What lessons could the USA learn from UK general practice?

A great deal of the success of the UK system is the pride of place of general practitioners in the system. They have a sense of personal self-worth, of contributing and of doing good. Also, there is no structural support for GPs in the US and little continuity of care; trust from patients has diminished. We won’t be able to fix general practice in the US until we pay heed to the rules that our general practitioners would need to follow in order to give them authority, responsibility and accountability within the system.

What lessons could the UK learn from the USA?

The most important thing is that nothing is forever – your high regard from the public has to be constantly earned. You could easily miss important opportunities to make the system better or make mistakes which are driven by self-interest, ie: in out-of-hours cover. When I see things like out-of-hours provision, practices using more personnel who are not doctors, patients seeing their own doctors less, that has got to have an effect on continuity and trust. General practice should not make the same mistakes that have been made in the US that have led to a degradation in continuity of care.

Do you see any worrying trends in UK general practice?

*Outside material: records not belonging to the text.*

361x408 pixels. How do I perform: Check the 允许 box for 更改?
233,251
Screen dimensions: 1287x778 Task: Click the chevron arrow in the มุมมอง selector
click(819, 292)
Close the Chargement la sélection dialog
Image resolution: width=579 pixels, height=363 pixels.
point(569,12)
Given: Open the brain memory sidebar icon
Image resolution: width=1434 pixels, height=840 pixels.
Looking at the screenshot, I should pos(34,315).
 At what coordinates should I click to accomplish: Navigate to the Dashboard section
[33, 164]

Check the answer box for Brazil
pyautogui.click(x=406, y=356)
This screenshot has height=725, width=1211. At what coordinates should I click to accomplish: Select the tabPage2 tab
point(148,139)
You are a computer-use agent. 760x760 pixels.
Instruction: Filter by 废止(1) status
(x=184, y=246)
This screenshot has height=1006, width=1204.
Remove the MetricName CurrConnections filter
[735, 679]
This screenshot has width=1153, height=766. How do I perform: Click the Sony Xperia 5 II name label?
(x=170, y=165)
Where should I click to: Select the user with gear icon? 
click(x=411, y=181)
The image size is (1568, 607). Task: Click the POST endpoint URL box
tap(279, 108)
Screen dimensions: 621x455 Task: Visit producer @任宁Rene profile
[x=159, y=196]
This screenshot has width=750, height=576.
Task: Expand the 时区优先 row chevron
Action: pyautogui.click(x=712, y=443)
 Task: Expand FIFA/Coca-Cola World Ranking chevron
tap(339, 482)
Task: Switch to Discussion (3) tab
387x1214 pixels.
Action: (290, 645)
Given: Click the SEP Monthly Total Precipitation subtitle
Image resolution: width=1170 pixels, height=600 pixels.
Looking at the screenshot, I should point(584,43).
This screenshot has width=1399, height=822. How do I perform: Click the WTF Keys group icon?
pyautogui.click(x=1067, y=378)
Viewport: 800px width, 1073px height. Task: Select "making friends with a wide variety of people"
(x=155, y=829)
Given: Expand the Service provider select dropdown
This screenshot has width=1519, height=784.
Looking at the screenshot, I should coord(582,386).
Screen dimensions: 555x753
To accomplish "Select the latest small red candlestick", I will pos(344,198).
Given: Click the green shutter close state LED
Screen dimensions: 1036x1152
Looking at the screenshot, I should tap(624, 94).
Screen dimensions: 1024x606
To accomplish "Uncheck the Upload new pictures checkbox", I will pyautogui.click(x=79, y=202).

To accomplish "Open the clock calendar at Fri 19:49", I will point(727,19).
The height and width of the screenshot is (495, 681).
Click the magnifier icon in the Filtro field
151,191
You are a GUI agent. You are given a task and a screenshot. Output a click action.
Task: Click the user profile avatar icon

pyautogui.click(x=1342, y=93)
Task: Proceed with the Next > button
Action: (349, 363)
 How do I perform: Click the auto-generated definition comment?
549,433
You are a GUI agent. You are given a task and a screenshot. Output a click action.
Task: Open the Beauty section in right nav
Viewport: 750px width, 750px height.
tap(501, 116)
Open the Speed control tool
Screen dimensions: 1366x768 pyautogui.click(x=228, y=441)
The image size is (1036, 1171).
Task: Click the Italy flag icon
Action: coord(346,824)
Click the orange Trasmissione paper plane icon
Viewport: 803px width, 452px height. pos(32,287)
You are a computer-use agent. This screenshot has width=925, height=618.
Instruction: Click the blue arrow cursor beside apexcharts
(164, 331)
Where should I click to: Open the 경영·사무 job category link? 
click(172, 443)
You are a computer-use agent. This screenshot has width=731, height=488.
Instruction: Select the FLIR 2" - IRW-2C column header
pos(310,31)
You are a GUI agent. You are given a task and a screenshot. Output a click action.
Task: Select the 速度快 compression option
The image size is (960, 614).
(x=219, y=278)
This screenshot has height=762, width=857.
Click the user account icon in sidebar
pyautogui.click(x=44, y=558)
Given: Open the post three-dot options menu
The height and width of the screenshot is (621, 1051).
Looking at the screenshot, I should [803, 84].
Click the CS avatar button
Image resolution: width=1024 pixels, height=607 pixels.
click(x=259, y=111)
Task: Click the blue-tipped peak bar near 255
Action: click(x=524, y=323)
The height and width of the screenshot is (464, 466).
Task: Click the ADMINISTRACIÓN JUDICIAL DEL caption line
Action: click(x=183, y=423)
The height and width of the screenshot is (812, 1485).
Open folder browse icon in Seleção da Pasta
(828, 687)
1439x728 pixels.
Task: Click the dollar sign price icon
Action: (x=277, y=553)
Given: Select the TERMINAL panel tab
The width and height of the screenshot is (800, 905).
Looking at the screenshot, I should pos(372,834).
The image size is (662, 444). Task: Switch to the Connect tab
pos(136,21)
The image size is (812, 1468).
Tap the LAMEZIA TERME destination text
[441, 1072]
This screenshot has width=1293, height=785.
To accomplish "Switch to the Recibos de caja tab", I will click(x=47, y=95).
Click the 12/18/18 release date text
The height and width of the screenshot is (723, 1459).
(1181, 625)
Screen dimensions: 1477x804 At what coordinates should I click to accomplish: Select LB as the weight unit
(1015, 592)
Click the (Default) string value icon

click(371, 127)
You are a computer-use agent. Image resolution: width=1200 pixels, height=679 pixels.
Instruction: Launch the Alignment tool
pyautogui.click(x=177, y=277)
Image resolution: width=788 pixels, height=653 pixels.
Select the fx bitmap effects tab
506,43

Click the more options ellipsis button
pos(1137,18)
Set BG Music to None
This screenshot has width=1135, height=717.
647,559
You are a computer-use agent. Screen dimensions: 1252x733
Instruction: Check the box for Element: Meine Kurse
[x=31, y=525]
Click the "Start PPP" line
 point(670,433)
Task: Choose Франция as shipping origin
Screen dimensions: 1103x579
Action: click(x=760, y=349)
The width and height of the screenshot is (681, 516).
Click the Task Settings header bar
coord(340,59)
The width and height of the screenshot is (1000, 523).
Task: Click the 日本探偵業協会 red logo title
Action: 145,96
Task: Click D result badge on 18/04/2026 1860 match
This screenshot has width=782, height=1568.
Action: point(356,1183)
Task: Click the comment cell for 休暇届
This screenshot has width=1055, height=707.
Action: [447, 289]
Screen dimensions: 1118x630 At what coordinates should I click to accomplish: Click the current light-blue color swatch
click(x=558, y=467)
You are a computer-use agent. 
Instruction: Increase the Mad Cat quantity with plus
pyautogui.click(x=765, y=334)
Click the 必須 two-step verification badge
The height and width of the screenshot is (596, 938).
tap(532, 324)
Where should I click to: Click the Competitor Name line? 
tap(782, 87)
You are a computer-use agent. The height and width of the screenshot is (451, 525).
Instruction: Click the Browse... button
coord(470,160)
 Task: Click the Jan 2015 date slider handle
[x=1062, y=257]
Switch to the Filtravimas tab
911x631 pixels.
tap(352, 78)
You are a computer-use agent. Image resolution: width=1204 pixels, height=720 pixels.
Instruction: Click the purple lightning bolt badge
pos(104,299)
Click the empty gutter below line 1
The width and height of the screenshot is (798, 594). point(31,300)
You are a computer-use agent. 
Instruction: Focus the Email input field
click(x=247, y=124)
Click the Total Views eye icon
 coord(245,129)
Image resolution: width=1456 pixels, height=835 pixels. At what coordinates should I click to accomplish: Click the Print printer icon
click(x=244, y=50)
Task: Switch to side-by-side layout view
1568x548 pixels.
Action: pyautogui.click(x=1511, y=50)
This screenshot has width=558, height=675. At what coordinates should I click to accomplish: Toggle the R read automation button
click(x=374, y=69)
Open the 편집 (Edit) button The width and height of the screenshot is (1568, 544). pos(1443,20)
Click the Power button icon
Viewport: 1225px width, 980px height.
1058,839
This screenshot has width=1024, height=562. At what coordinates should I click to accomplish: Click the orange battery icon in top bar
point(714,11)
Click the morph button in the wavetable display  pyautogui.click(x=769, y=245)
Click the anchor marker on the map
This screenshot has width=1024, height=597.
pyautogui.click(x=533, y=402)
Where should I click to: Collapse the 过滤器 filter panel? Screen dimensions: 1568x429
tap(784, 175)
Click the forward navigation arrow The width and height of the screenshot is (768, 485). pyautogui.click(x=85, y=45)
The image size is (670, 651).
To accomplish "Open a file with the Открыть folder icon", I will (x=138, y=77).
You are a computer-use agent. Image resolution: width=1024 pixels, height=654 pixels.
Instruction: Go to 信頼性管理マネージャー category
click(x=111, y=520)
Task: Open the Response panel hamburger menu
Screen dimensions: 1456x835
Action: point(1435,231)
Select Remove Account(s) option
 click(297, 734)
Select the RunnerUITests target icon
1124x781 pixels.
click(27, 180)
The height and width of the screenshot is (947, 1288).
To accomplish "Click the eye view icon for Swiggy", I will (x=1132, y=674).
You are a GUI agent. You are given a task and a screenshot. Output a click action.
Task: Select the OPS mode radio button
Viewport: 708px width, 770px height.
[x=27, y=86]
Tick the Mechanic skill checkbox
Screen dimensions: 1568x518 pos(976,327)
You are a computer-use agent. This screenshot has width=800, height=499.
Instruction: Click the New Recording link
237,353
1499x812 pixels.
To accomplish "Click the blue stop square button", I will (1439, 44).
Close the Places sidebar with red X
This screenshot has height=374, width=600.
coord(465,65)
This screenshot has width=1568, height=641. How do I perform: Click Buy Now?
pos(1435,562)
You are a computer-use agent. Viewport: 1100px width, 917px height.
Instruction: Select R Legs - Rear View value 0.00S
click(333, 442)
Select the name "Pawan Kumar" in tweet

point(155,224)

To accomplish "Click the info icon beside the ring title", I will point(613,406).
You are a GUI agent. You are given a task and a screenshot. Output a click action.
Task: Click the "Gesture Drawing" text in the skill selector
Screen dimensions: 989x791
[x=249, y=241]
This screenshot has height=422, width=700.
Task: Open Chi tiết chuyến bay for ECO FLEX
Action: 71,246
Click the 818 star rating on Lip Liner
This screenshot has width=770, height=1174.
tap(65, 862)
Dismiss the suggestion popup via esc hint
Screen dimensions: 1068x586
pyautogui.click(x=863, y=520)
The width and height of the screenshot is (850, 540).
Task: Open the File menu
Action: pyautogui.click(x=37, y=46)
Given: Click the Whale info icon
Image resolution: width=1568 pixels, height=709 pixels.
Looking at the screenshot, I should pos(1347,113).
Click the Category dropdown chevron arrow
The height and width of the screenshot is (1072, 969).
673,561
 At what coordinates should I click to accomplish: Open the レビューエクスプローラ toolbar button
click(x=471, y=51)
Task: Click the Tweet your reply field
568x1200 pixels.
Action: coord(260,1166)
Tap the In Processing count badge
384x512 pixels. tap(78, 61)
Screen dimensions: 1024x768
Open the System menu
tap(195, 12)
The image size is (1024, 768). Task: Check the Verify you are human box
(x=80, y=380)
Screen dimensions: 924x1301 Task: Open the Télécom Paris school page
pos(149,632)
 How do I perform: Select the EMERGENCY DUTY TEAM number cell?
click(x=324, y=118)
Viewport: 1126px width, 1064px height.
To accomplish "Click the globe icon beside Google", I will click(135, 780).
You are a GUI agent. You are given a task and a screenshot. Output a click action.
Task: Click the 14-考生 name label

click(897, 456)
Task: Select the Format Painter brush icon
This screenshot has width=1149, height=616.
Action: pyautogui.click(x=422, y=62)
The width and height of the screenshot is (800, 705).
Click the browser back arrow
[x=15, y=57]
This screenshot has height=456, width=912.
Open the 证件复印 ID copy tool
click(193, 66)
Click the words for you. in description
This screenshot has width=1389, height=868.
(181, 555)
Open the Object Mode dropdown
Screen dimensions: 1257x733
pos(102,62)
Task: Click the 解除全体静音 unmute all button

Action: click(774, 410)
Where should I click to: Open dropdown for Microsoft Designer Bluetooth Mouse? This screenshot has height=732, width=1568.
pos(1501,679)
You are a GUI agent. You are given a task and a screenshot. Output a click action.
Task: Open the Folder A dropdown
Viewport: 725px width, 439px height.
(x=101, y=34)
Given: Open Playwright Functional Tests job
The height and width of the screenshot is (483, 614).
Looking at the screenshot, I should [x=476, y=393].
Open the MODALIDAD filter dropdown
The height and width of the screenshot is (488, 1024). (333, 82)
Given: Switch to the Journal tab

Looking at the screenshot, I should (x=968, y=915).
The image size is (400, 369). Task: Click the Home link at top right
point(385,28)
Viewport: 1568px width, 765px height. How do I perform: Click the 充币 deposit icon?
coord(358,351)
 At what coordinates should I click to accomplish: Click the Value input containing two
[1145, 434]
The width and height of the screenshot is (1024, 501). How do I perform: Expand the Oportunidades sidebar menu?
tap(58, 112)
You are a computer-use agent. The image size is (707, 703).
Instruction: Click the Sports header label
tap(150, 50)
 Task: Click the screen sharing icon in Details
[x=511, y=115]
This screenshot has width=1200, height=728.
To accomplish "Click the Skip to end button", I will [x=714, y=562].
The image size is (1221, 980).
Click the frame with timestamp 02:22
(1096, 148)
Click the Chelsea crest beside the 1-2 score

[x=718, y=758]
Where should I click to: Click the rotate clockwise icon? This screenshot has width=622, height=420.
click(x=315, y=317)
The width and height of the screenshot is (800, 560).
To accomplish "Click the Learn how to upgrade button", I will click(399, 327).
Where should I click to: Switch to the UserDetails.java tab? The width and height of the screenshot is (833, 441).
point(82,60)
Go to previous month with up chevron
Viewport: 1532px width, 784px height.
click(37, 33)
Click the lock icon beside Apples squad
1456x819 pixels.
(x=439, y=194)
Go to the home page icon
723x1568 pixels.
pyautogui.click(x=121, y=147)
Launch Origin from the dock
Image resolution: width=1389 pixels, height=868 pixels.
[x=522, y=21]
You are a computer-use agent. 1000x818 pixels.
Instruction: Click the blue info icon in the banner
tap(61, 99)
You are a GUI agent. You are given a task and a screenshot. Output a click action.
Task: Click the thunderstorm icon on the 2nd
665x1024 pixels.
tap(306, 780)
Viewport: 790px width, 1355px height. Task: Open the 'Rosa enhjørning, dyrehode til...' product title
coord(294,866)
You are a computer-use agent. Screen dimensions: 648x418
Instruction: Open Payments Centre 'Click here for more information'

The erosion of continuity and trust is a major issue. The enlarging size of practice groups that cross-cover and the increasing number of Darzi polyclinics are two examples of how that can happen. The rise in GP-run referral centres can also lead to deskilling on the part of GPs and the loss of effectiveness at the triage interface. And what I call corporatisation is coming to the UK, whether in the form of international healthcare insurers buying the right to provide general practice in your community or the increasing use of salaried GPs. The net effect is to diminish the number and salutary effects of owner-operator GPs. I have found that salaried doctors without a long-term stake in the practice do not typically show the same drive for excellence, commitment and accountability to their patients as those who own their own practices.

Is free-market competition in medicine a good idea?

Yes. I’ve found that if salary is not dependent on performance then you start managing your time instead of your performance because the money is guaranteed. Market forces and some degree of pay for performance, some degree of competition in which patients are free to choose doctors who are providing better care, should be built-in. But unregulated market forces can also lead to bad outcomes. The more you pay according to specific indicator conditions the more you worry that the things you are not incentivising will degrade. Market forces can assist in delivering better value for money and service but they can go too far and there need to be checks and balances on the raw impact of market forces.

Should private firms be allowed to run primary care services?

Yes, I believe the existence of private primary care services, on an even playing field, can make things better. If someone can get a service free from their GP yet they choose to pay for a private service then, if I were the free service, I would be concerned I wasn’t doing something right. It’s a strength of the English healthcare system that you have a core service that’s been improving over the last 10 or 15 years and also have a private opt-out. The presence of a free at the point of care public system which has to compete with patients who might choose to go outside puts pressure on that core public system to perform better and the public deserves that.